> **What is expected**
Give back each line of the data exactly as it reads, minus the pictures.

> **Stored data entries**

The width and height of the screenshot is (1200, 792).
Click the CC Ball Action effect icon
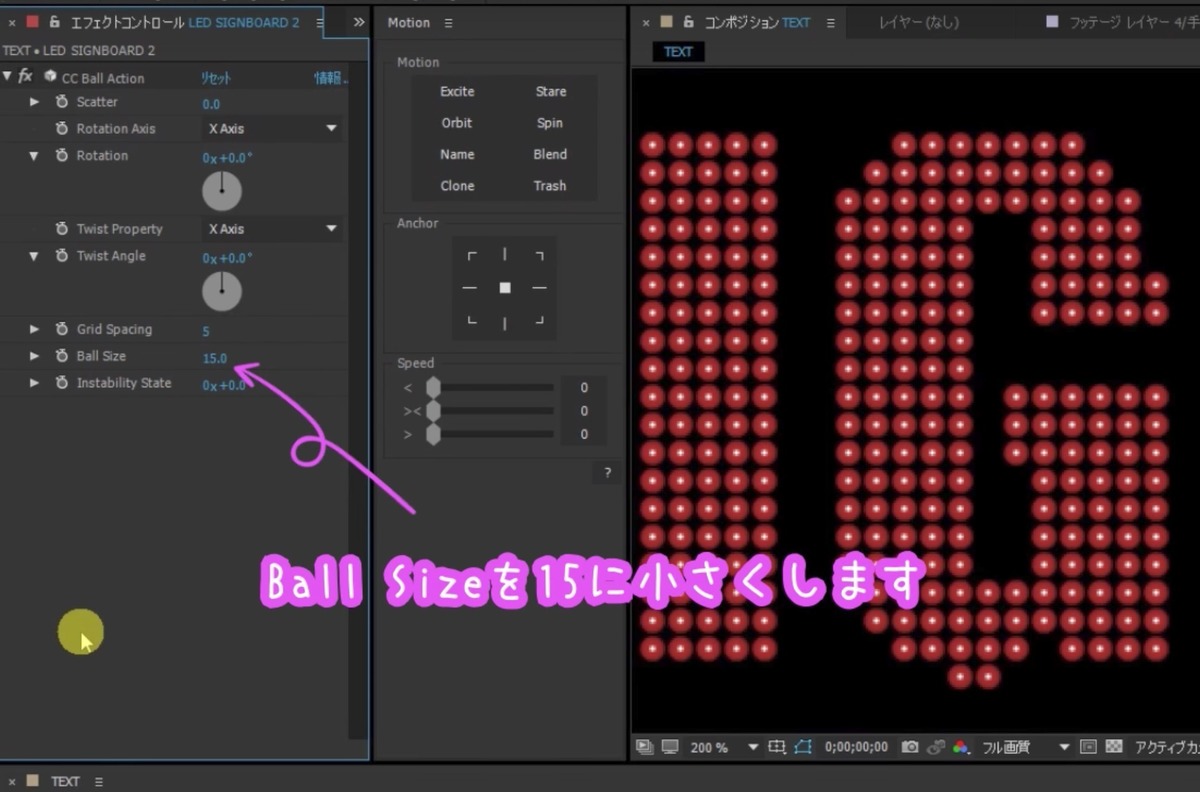point(50,77)
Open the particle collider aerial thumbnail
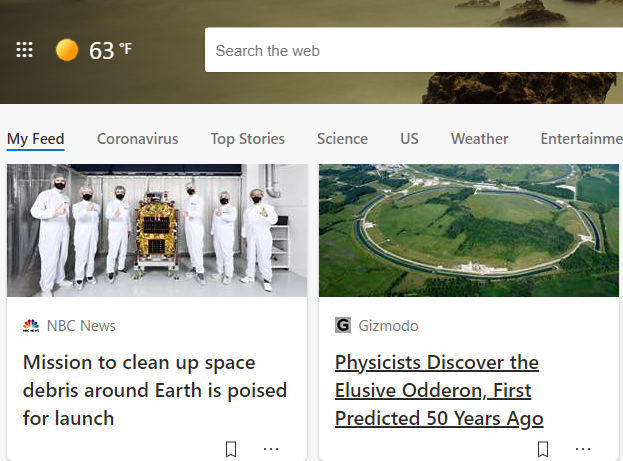The image size is (623, 461). [x=468, y=230]
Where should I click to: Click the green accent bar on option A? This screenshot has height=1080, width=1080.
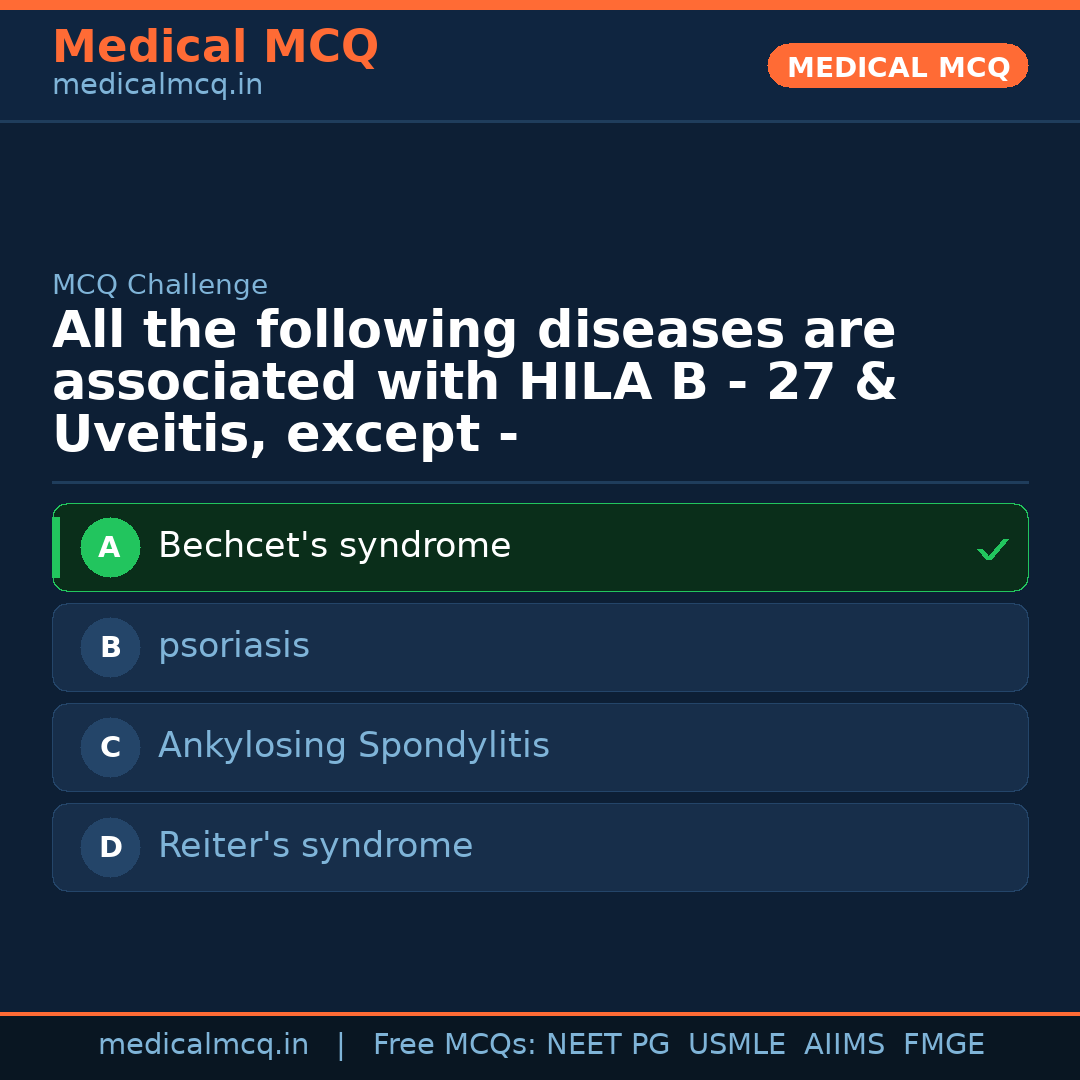pos(56,547)
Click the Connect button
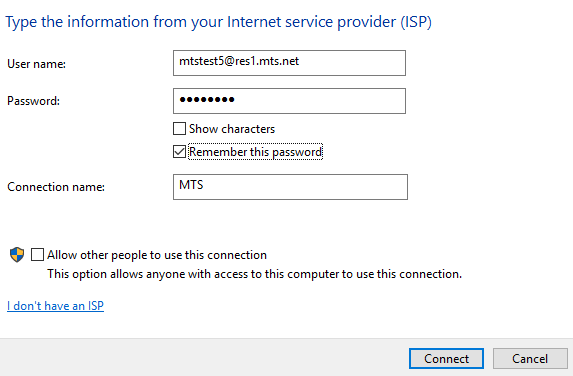The width and height of the screenshot is (573, 376). [447, 358]
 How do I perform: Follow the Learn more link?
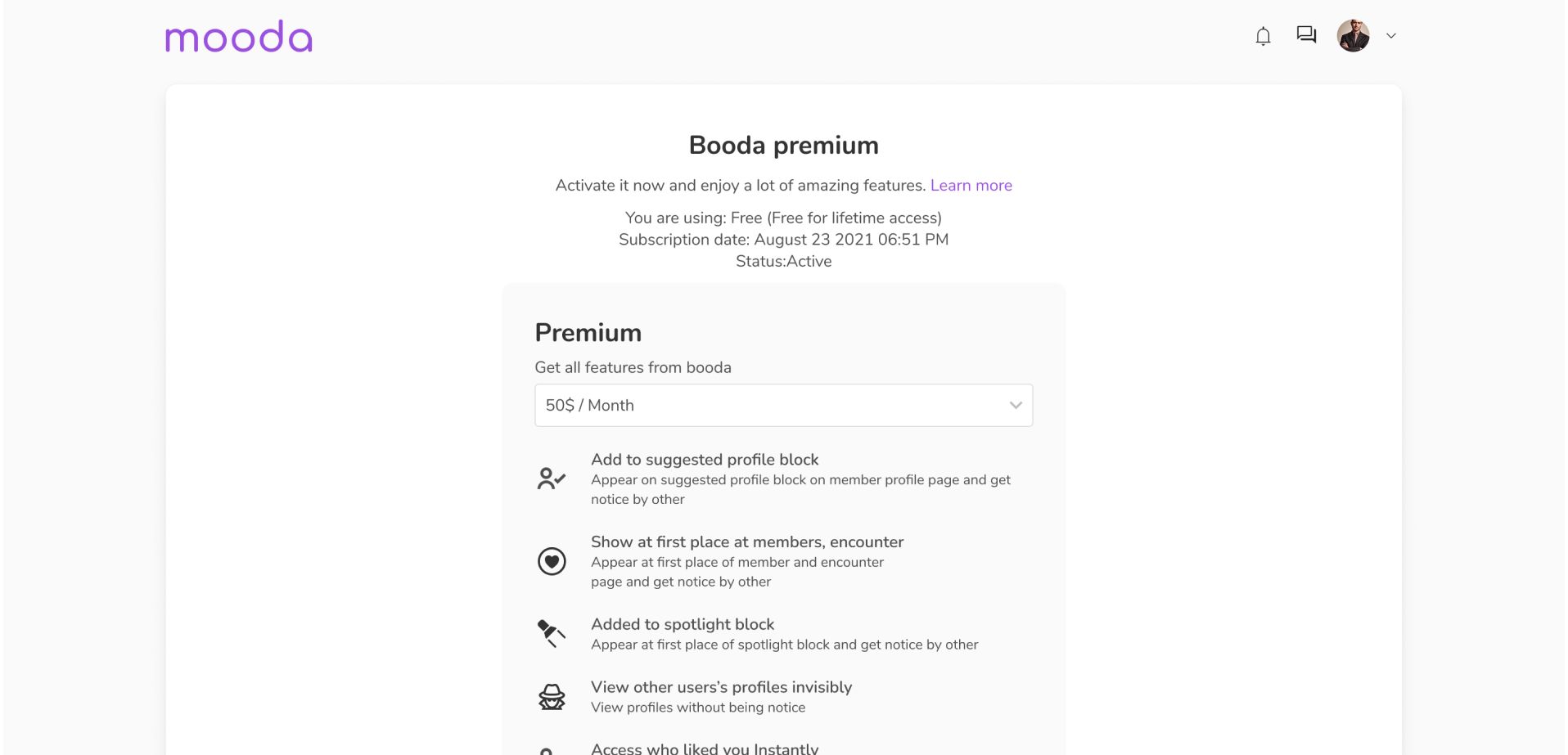971,186
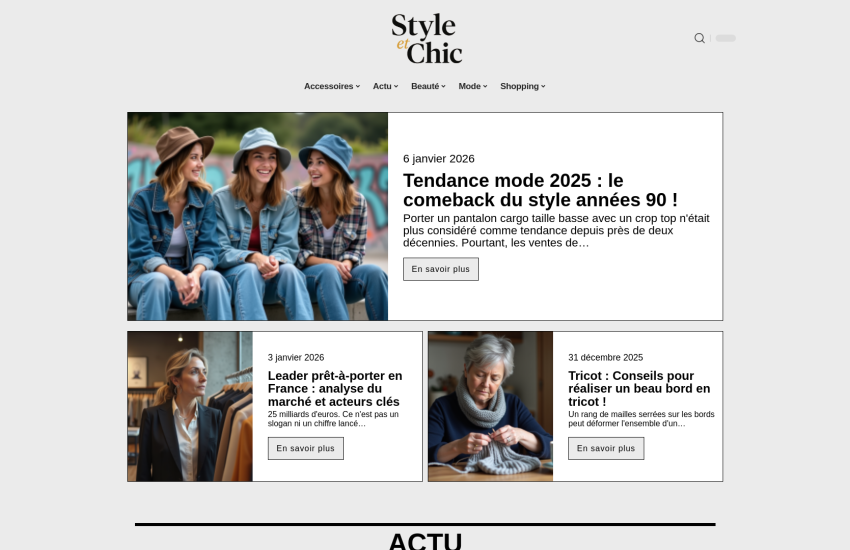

> **Answer box**
The width and height of the screenshot is (1200, 792).
Click the CC Ball Action effect icon
point(50,77)
Open the particle collider aerial thumbnail
The image size is (623, 461). [x=468, y=230]
Where should I click to: Click the green accent bar on option A? This screenshot has height=1080, width=1080.
pos(56,547)
Click the Connect button
The width and height of the screenshot is (573, 376). [447, 358]
 How do I perform: Follow the Learn more link?
971,186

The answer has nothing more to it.